**TASK REQUIREMENTS:** Could you report every line of the listing below that holds the word "agent"?

**THE RECORDS:**
Start of Block

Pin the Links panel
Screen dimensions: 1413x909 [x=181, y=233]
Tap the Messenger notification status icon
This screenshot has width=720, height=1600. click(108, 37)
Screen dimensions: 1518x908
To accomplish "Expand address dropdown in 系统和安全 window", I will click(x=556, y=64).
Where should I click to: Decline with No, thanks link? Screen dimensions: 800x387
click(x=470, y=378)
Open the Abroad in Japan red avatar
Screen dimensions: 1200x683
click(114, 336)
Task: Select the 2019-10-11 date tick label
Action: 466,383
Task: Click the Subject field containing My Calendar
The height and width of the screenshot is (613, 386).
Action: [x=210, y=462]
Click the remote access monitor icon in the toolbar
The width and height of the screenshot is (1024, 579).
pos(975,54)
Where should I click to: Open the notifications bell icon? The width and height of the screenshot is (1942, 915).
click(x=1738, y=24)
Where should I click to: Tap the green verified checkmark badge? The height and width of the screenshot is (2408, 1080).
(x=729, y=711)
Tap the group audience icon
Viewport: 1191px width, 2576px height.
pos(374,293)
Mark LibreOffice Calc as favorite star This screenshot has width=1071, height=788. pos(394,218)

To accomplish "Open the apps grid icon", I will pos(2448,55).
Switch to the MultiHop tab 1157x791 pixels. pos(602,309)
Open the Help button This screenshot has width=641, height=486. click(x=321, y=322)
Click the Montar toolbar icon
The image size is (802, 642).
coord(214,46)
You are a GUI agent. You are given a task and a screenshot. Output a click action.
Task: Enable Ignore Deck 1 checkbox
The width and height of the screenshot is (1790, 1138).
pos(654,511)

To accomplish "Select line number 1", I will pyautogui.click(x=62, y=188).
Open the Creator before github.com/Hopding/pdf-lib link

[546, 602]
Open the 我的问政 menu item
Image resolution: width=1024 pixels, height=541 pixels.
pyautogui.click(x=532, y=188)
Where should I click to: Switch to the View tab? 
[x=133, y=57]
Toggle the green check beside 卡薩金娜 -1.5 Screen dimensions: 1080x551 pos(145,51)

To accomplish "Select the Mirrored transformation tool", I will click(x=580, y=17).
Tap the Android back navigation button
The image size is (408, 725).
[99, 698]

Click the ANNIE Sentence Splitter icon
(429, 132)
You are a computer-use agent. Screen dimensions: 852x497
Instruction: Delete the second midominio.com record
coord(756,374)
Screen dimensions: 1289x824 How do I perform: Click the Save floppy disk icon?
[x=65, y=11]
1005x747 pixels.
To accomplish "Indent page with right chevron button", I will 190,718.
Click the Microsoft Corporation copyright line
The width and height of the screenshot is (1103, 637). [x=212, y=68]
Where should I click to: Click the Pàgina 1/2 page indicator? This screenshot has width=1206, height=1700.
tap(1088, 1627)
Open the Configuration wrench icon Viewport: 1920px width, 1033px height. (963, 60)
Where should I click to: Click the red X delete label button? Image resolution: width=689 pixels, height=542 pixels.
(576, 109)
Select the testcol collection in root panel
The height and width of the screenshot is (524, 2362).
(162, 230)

End of Block

**FINISHED TASK:**
You are a GUI agent. You are given a task and a screenshot. Output a click action.
You are a computer-use agent. Screen dimensions: 852x497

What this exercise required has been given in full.